__REQUIRED TASK__:
Quote the records exactly, from the line with "Image resolution: width=528" up to and including the line with "(x=894, y=406)", and leave the pictures out of your answer.

__PROVIDED DATA__:
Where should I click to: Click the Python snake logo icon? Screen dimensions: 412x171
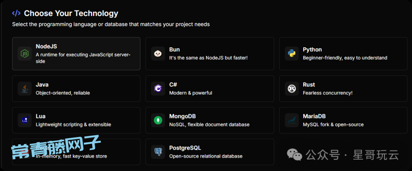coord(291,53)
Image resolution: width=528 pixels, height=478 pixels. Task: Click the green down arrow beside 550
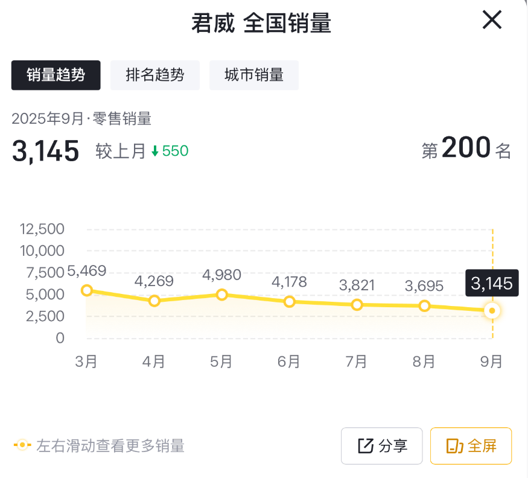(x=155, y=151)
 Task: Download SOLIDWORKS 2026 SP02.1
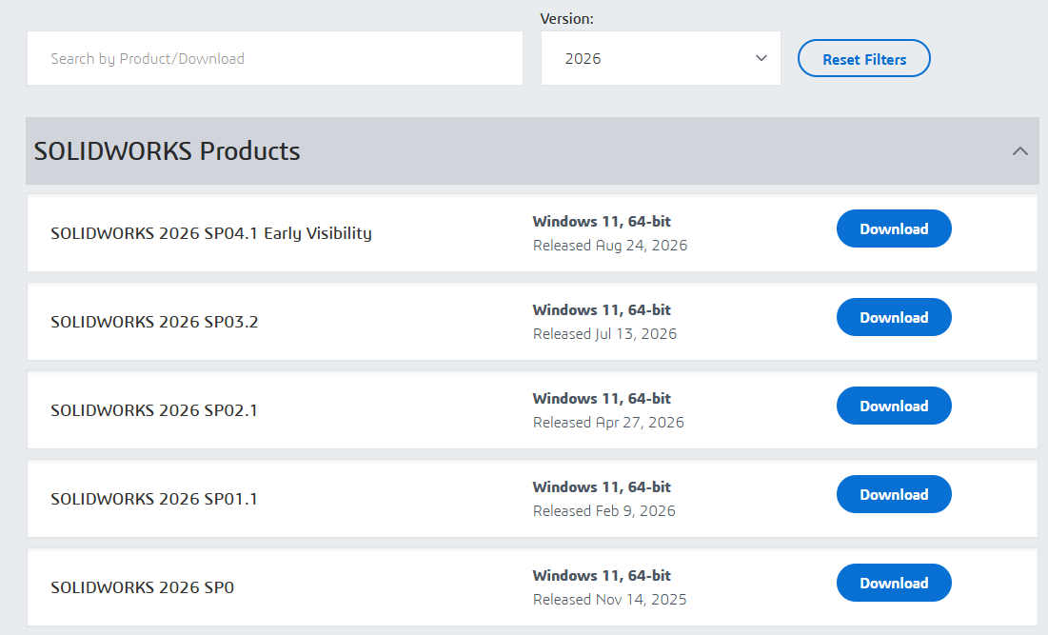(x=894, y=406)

==

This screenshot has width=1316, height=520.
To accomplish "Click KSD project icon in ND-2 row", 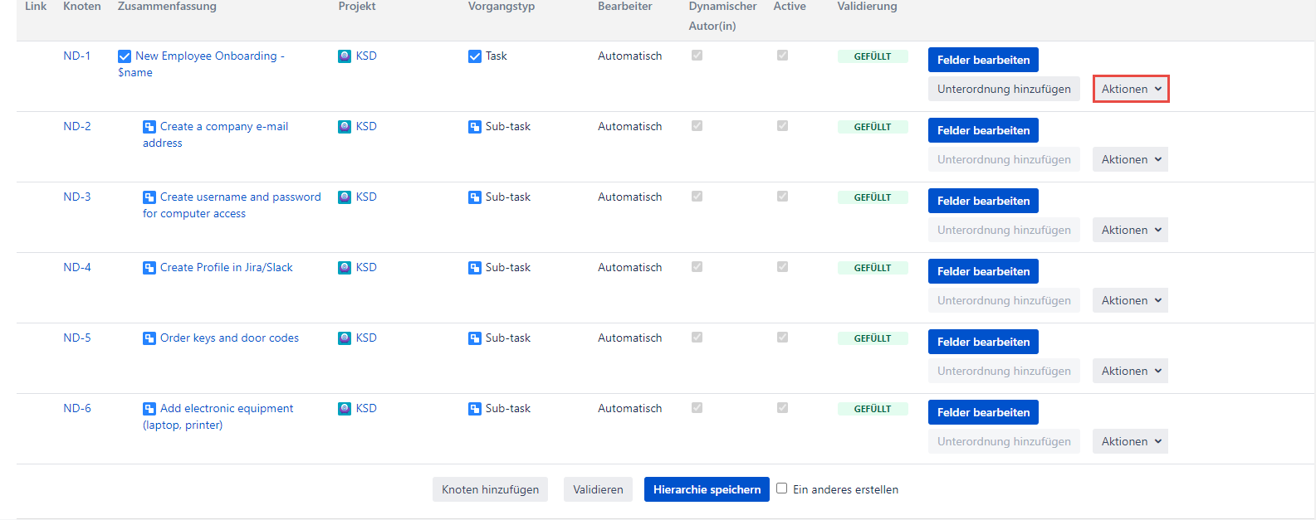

__EXERCISE RESULT__:
Image resolution: width=528 pixels, height=478 pixels. Task: Click the green down arrow beside 550
(x=155, y=151)
 Task: Download SOLIDWORKS 2026 SP02.1
(x=894, y=406)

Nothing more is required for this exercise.